Estrechó mi mano con fuerza entre las de ella y me arrojó a la cara el aliento aguardentoso. A nuestro alrededor, la plaza estaba en silencio. Los amantes y haraganes preferían el otro extremo, cerca de la cafetería que vendía helados, dulces de fruta.

—Debes conocerlos a todos: Etz'nab es el señor del sacrificio; lleva una afilada hoja de obsidiana. Degüella un pavo en su nombre; haz un banquete para él.

La Luna estaba alta. Su luz pálida se filtraba entre las hojas de los árboles moteando los senderos de cemento que surcaban la plaza. En algún lugar al otro lado, un guitarrista tocaba una balada, sin duda para los amantes, que en cambio querrían que los dejasen en paz.
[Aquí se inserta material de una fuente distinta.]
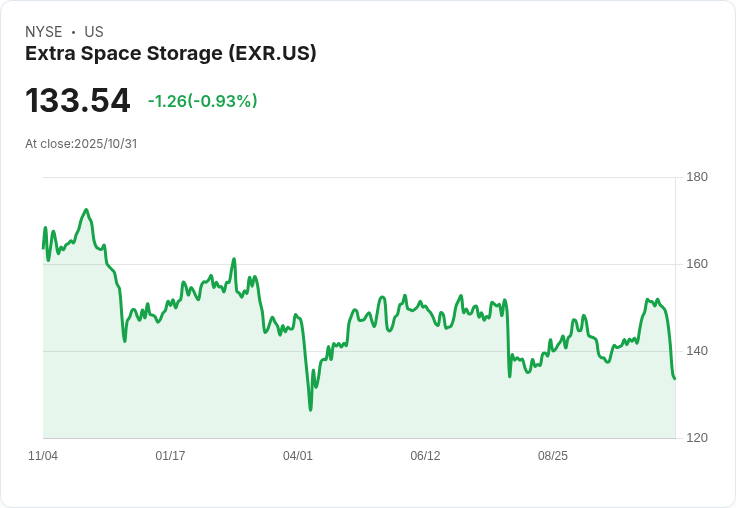Image resolution: width=736 pixels, height=508 pixels.
Task: Click the starting point of the price line
Action: pyautogui.click(x=43, y=247)
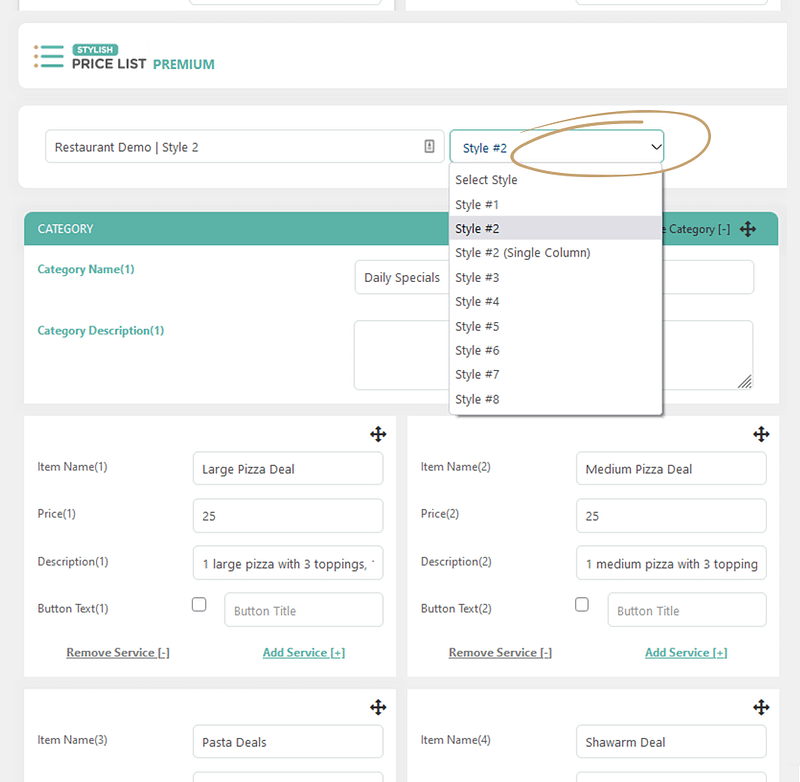The height and width of the screenshot is (782, 800).
Task: Click the PREMIUM label in the header
Action: [184, 64]
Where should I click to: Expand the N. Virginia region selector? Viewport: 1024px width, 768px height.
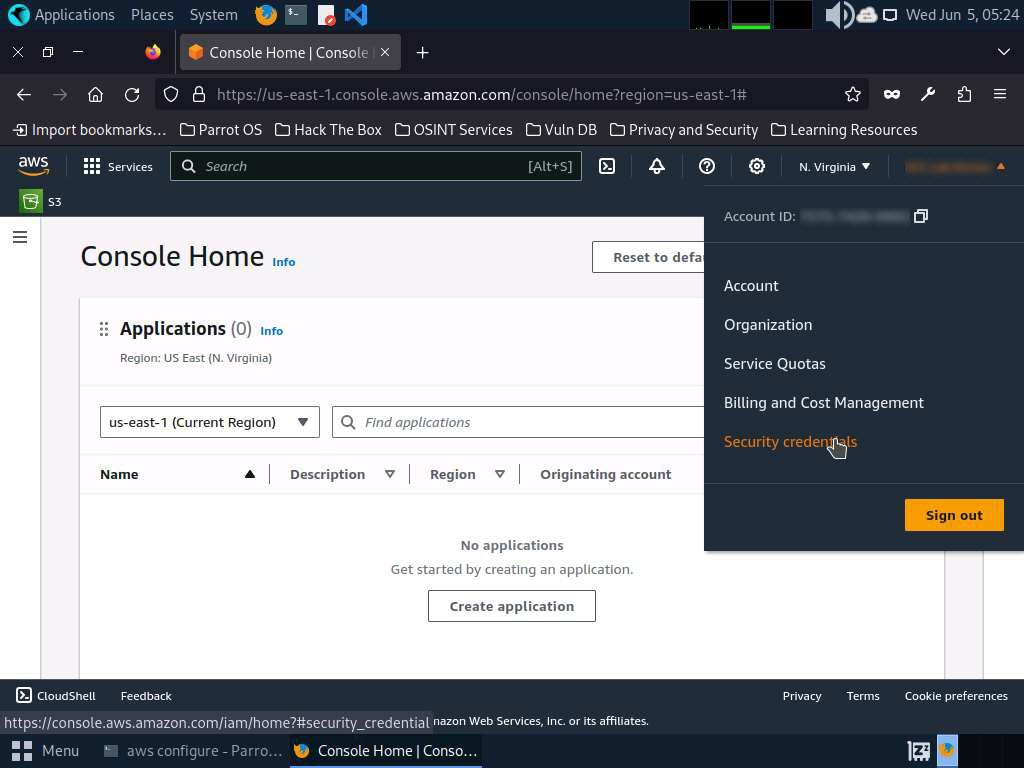(834, 167)
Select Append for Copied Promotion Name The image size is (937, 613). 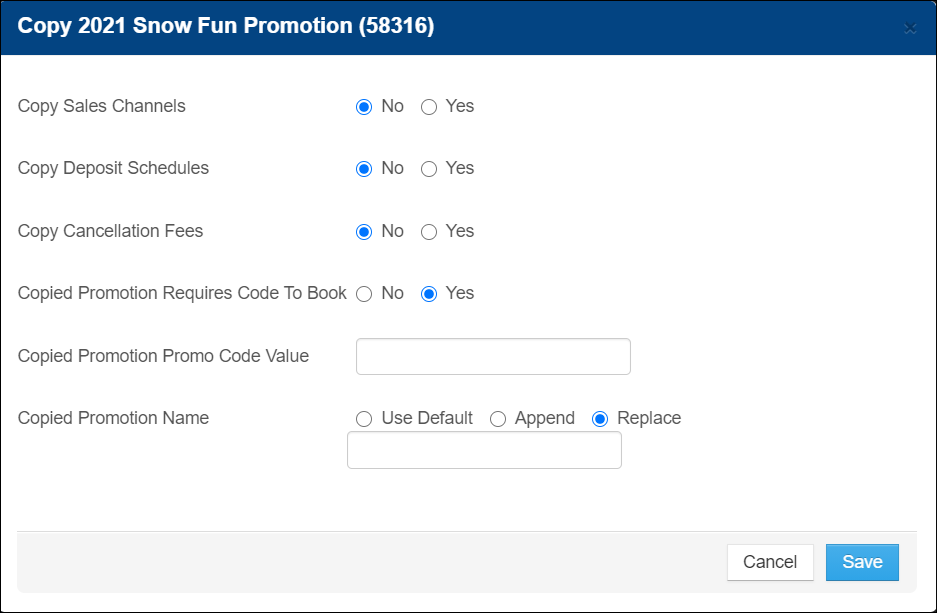coord(497,419)
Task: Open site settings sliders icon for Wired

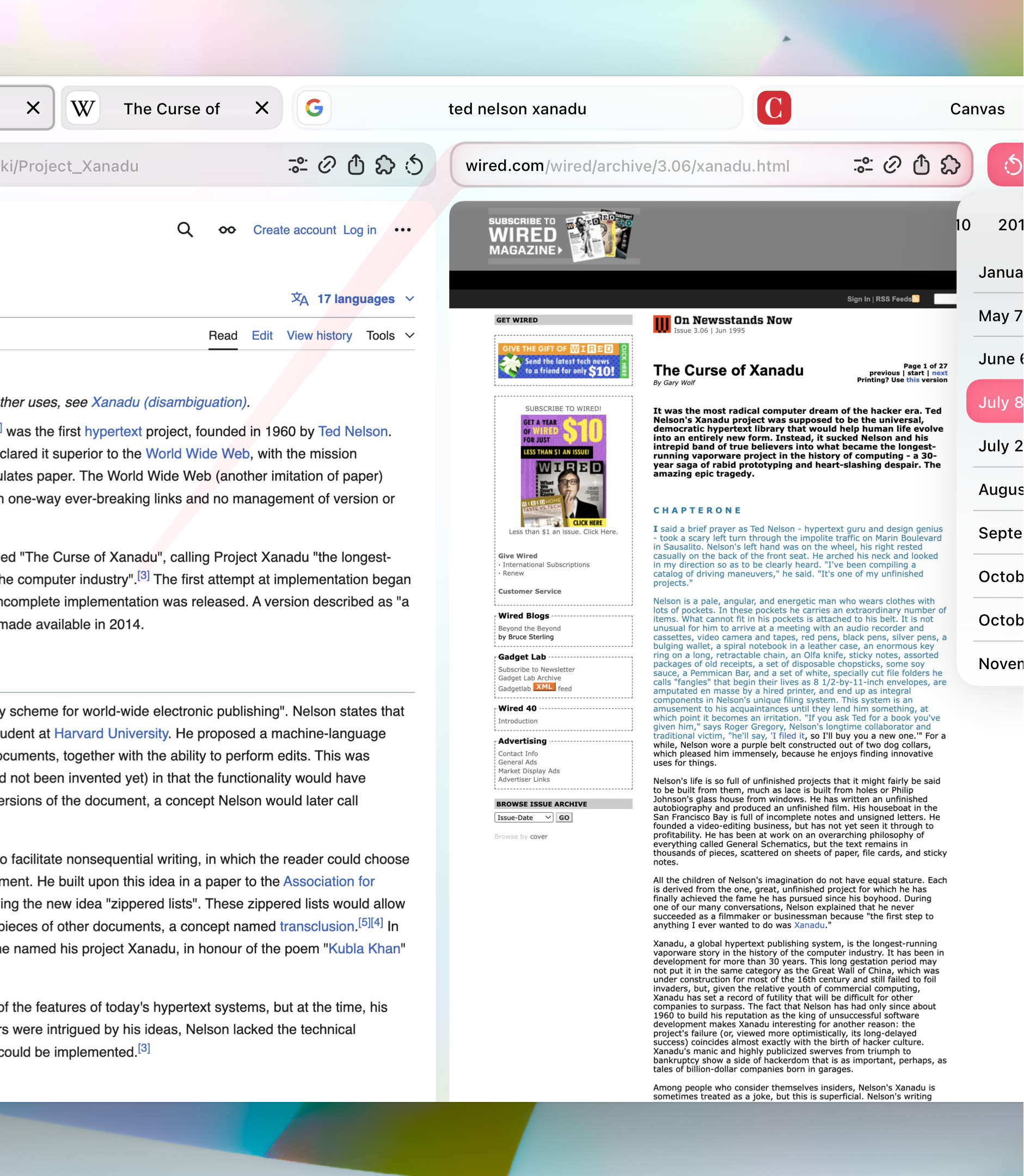Action: click(863, 166)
La mujer miró la Luna como si nunca antes la hubiese visto.

—Y debes conocer el día llamado Men, gobernado por la vieja diosa de la luna, Ix Chebel Yax. Es una embustera: trae inundaciones y arcoiris; curación y destrucción.

Ayuda a las parturientas, causa dolor de estómago a los niños, embauca a los locos, da sueño a los cansados, enrolla los hilos de las tejedoras. En su día se puede adivinar la suerte, mas no es de fiar.

—Descansa, abuela —le dije a la mujer, apoyando mi mano sobre las suyas—. Lo recordaré. Pero ahora debes ir a casa. Déjame llevarte.

—No importa —insistió. Su voz era más suave esta vez—. Hoy es el último de los cinco días nefastos. Cimi es oscuro y mortal; conoce a Ah Puch. Cuando se acerca a ti, jamás lo oyes llegar; sus plumas no hacen ruido. Ese día debes quemar con incienso la sangre de un pavo.

—Sí, abuela. Pero ahora te llevaré a casa.

—Moriré esta noche —vaticinó, poniéndose de pie como una niña obediente mientras la arrastraba del brazo—. Es el fin del año malo; los ciclos han regresado al lugar donde estaban cuando nací. El año ha concluido y Cimi ha venido a buscarme.

Me siguió hasta la curva y detuve un taxi. Aparentemente había terminado de recitar los días; estaba en silencio, condescendiente. Me dio su dirección y le pedí al taxista que la llevara; le di una propina para que la acompañara hasta la puerta. Quedé de pie bajo la luna llena, escuchando la serenata a lo lejos. Las uñas de la anciana habían dejado marcas al lado de las viejas cicatrices de mi muñeca derecha. Las froté ociosamente y observé alejarse el taxi.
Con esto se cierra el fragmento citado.